第23話 誓いの暁鐘

文字数 8,508文字



 目の前に燐光を纏う炎が迫った。その軌道を両目で追って、ぎりぎりのところで方向を見定める。一直線に飛来することを察知して、横っ跳びしようとした時には、灯火が脇腹に当たっていた。

「ぎゃっ」

 自分でも情けないと思う悲鳴がこぼれる。手加減されているとは言え、その魔術には人を突き飛ばすくらいの威力があった。王宮内にある庭の柔らかな芝生を転がり、とんがった植物の先が頭皮をぷすぷす刺して、深緑髪に芝生が混じる。間抜けな姿を見て、炎の魔術を撃ち出した張本人が足早に駆け寄って来た。

「大丈夫ですか。ルミー殿」

「は、はい。あつつ……」

 伸ばされた手を掴み、引き寄せられるように体が持ち上がる。相変わらず細身の体には尋常ならざる筋力が隠されており、立ち上がる時は体が浮くのではないかと思った。もしも俺が彼のように凄まじい力を持っていたら、このような醜態を晒しながら努力する必要も無かったのだろう。

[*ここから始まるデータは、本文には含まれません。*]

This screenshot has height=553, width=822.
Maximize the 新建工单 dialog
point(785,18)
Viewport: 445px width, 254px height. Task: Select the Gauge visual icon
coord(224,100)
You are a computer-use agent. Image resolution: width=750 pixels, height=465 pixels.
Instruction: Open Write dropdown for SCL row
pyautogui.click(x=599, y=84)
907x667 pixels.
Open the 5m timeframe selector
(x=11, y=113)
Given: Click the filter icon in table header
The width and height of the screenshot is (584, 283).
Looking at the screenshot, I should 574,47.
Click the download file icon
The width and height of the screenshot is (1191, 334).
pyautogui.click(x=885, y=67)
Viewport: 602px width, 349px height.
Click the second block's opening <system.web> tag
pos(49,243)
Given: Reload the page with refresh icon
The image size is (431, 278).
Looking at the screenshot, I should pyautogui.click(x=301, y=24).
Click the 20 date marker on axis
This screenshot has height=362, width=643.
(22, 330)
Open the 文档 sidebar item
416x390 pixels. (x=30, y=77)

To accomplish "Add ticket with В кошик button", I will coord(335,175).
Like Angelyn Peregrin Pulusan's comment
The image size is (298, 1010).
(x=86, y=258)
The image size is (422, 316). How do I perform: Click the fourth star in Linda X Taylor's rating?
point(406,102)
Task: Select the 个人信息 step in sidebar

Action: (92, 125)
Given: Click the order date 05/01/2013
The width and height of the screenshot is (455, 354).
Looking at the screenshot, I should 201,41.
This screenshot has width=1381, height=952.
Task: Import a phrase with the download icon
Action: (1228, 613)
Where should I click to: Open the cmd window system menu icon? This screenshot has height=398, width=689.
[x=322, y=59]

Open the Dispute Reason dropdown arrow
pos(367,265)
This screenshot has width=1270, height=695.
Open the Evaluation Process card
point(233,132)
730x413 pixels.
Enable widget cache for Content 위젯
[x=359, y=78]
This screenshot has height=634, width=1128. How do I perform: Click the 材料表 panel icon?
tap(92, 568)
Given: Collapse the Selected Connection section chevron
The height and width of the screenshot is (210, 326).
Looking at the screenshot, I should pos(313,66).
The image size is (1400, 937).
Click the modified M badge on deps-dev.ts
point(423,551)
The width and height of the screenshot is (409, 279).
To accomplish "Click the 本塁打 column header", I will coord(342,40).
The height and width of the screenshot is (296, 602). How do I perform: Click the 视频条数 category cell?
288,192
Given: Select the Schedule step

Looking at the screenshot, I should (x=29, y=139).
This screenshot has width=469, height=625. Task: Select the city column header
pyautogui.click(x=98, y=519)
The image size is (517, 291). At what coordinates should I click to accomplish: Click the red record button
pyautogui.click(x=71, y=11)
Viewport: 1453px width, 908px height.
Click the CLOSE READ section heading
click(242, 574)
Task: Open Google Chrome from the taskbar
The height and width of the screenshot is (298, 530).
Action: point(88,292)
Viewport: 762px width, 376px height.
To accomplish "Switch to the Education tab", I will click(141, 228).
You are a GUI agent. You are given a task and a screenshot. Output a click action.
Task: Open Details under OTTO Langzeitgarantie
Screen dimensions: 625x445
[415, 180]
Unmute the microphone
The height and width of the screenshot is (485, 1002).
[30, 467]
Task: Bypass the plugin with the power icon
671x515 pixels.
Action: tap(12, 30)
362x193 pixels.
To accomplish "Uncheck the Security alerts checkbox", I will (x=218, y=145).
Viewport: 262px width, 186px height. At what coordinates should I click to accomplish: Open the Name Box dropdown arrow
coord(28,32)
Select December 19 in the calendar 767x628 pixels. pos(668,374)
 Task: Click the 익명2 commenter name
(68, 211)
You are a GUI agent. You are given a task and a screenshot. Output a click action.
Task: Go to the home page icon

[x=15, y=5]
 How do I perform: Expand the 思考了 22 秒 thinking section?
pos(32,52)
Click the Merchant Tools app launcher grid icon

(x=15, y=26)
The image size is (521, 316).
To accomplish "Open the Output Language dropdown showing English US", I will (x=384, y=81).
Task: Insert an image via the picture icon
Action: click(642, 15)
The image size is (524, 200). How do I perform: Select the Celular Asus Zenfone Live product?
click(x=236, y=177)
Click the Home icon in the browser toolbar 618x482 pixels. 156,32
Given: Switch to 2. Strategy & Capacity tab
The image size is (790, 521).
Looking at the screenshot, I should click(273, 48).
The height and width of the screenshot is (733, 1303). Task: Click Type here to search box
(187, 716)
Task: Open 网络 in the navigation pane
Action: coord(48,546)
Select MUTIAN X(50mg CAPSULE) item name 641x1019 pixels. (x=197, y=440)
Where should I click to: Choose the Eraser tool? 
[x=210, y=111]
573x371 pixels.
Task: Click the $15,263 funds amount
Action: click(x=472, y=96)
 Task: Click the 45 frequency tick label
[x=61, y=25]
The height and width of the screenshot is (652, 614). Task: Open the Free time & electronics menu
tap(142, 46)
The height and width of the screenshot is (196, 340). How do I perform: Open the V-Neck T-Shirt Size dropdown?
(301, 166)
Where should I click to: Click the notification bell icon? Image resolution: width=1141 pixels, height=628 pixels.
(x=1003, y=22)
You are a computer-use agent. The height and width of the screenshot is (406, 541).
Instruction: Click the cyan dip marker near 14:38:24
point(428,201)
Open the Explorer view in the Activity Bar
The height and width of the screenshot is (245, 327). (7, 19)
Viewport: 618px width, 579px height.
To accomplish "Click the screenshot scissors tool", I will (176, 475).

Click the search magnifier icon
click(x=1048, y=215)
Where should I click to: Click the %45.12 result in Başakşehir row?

「くそ……全然うまくいかないな。魔術は見えてるのに」

「このようなことを申し上げるのは心苦しいのですが、やはり無謀ではないでしょうか。“呪術士”である貴方が敵の魔術を避けられるようになるのは」

 正直な忠告には俯くことしかできない。シュリクライゼさんに手伝ってもらっているのは、魔術を避ける訓練だ。本来戦いに参加しない支援者には必要のない努力。しかし俺は無駄だと嘲笑う自らの心をぶんぶんとかき消した。

「無謀でもやるしかないんです。今度の作戦では、俺があの芸術家と戦えることが一番成功に繋がるはずですから」

「だからと言って、このままでは戦いに挑む前に倒れてしまいます。何か他の方法は無いのですか?」

「……嫌なんです。確かに俺は真っ当に戦うことはできないけど、今回は後ろで見ているだけなんて絶対にしたくない」

「ルミー殿……」

 シュリクライゼさんの心配を無下にするのも罪悪感がある。彼は俺の身を案じてくれているからこそ、厳しい現実を突きつけようとしているのだから。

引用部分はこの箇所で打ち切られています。